Ich denke in diese „Band-Karriere“ ist Anderson nur durch seine Anfänge in einer Schülerband und seine musikalischen Schulfreunde „hineingerutscht“. Natürlich hat er sich in jungen Jahren auch erst noch entwickeln müssen. Bei Gründung von Jethro Tull war vermutlich noch jedes Bandmitglied der Meinung, mehr oder minder gleichberechtigt mitarbeiten zu können. Nach und nach hat dann einer nach dem anderen gemerkt, dass sie neben Anderson keine Chance haben, und sind gegangen. Nachgerückt sind Musiker, die dann schon wußten, auf was sie sich einlassen, und die zumindest eine zeitlang bereit waren das zu akzeptieren. Da dieses System in den 70ern erfolgreich war und gut funktioniert hat, hatte Anderson auch keinen Grund auszusteigen.

Als er es nach 15 Jahren Jethro Tull dann doch versucht hat, war er in einer musikalischen Phase, die eigentlich keiner so recht hören wollte. Entsprechend war der Erfolg bescheiden. Da hat er halt Jethro Tull weitergemacht, das hat sich vermutlich allein wegen des Namens besser verkauft, auch wenn nichts anderes drin war. Aber letztendlich hat er Jethro Tull genau so betrieben, als ob er Solo wäre. Als Band in dem Sinne, wie sich das manche Fans so vorstellen und wie es in den 70ern – zumindest nach außen – auch ausgesehen hat, hätte Jethro Tull nie so lange überleben können. Wäre Anderson von Anfang an ein Solo-Musiker gewesen, wäre musikalisch vermutlich auch nichts anderes herausgekommen, es hätte nur einen anderen Namen gehabt. Um aufzutreten muss man nicht in einer Band spielen, Elton John, David Bowie und Sting treten auch auf.

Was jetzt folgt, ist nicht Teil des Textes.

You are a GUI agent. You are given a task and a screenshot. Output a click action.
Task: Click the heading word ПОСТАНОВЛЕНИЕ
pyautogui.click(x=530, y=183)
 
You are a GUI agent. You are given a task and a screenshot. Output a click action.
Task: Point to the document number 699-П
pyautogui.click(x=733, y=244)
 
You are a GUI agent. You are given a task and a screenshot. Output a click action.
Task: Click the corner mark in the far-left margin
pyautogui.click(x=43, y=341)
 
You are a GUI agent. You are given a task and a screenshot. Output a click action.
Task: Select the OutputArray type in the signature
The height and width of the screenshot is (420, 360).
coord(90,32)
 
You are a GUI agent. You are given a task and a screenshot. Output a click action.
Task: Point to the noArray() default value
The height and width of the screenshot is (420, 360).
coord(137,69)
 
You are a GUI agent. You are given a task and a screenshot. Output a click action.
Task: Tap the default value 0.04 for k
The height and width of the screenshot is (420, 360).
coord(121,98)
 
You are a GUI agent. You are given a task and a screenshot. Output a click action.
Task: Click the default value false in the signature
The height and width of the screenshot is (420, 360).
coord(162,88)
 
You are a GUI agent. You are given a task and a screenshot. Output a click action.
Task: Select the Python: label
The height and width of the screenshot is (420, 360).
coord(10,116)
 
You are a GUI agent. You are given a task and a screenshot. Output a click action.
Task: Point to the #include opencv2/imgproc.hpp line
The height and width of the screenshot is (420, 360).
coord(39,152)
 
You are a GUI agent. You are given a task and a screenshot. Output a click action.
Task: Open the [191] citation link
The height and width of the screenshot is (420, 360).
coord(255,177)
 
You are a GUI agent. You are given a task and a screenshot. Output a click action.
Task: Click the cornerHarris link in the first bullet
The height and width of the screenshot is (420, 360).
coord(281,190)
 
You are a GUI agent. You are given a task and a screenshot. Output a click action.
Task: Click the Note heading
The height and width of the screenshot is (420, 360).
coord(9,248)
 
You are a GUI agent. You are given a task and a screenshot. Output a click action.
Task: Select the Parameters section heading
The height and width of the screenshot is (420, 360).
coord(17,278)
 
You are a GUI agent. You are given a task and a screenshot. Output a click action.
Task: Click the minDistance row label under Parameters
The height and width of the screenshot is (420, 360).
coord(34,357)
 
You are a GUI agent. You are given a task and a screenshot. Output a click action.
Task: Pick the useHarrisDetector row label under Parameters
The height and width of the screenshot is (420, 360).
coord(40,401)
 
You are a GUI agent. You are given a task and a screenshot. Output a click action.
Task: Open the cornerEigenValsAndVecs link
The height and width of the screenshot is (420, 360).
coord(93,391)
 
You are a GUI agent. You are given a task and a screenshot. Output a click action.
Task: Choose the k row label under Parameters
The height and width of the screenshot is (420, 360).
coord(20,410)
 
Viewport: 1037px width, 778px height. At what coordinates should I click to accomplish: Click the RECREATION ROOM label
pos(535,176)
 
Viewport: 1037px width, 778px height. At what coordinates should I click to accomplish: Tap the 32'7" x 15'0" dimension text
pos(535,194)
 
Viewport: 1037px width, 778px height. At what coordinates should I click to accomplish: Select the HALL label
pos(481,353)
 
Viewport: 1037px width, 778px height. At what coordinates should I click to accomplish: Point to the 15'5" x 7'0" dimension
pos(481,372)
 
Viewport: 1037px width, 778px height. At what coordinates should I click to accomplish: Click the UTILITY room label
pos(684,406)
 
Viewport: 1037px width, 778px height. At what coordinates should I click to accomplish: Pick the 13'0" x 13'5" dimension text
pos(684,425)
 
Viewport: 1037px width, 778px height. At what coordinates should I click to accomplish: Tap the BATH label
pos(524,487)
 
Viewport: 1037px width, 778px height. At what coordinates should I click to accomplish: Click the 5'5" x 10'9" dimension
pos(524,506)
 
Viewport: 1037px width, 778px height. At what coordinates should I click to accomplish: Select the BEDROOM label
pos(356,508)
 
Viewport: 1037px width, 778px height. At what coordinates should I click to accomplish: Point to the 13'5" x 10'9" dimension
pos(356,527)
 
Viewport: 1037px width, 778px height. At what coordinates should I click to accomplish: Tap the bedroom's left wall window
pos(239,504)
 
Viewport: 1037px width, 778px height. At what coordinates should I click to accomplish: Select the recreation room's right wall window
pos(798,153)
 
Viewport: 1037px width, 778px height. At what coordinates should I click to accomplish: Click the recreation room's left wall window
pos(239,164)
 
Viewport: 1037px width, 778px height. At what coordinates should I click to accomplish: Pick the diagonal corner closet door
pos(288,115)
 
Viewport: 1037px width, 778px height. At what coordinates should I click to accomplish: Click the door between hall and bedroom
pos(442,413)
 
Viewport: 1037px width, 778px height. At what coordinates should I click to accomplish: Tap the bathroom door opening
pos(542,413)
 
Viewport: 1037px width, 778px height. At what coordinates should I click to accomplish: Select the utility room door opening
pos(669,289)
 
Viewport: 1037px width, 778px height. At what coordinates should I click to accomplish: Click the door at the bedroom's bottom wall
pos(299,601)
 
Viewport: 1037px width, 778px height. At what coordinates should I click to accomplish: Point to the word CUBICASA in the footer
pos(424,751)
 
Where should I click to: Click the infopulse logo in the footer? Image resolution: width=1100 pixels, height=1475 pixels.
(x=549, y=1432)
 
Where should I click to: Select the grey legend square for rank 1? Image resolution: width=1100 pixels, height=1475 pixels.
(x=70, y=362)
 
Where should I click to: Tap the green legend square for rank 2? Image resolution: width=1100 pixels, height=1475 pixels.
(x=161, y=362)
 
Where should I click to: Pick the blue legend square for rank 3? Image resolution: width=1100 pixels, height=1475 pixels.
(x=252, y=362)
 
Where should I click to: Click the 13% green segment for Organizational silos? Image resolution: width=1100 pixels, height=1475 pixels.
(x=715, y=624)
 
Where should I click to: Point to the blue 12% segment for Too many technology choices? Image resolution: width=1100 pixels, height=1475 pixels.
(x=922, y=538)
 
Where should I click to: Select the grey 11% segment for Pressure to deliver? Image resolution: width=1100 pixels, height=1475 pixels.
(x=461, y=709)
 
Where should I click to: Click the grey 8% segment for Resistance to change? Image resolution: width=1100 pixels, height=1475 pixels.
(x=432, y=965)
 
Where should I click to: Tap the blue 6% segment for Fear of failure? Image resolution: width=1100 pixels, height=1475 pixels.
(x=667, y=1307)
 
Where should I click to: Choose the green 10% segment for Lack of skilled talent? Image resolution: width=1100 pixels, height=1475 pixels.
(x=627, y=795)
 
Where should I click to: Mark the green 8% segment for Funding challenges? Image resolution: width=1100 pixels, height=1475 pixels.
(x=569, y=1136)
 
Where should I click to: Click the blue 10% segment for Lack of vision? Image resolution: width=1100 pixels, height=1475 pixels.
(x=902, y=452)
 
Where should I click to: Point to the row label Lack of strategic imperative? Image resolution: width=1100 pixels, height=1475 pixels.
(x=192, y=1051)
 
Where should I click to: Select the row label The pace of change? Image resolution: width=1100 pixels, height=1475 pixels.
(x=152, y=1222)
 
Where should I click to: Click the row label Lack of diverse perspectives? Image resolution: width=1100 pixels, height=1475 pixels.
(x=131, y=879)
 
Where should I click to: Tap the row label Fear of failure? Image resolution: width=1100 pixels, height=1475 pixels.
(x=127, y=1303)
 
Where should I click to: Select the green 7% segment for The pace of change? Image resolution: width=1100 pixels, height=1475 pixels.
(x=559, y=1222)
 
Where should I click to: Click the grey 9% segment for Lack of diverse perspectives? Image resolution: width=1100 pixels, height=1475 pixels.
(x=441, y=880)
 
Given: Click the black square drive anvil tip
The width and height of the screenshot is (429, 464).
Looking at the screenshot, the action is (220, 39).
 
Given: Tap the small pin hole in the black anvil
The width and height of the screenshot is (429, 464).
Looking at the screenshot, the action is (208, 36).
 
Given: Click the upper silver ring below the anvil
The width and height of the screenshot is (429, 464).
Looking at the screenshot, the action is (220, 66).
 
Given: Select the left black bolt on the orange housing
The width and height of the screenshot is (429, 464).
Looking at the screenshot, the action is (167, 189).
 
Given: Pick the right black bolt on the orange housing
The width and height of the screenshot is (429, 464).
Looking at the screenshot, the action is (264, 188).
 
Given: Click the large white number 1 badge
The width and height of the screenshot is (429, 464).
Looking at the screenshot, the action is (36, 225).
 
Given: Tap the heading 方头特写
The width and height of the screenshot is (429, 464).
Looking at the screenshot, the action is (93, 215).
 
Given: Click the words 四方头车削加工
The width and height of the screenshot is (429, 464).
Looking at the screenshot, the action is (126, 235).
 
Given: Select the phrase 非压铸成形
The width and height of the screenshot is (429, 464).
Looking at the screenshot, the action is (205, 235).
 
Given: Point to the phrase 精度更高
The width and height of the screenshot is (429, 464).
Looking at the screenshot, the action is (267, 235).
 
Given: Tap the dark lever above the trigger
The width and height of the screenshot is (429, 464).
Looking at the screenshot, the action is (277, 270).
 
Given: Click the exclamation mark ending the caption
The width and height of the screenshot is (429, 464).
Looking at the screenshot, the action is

Bei CCR war die Situation ganz anders, da diese Truppe einen ganz anderen Zusammenhalt hatte. Als sie 1972 endgültig auseinanderbrach, hatte John Fogerty fast die Hälfte seines Lebens in diesem fixen „Familienverband“ verbracht, er war praktisch darin aufgewachsen. Anfänglich hatte man ihn vielleicht nur mitmachen lassen, damit „der Kleine“ halt aufgeräumt ist – als großer Bruder hat man ja manchmal auch Babysitter-Pflichten. Im Laufe der Jahre hat „der Kleine“ den Rest der Gruppe dann einfach überrollt – erst war er besser an der Gitarre als Tom, dann hatte er auch noch die interessanter klingende Stimme (Tom konnte durchaus auch singen) und zum Schluss hat er auch noch die Hits geschrieben. Alle anderen Mitglieder von CCR haben auch Songs geschrieben, dabei ist aber nie ein Hit herausgekommen. Ich glaube nicht, dass es seine Absicht war die Anderen platt zu machen, es ist einfach passiert.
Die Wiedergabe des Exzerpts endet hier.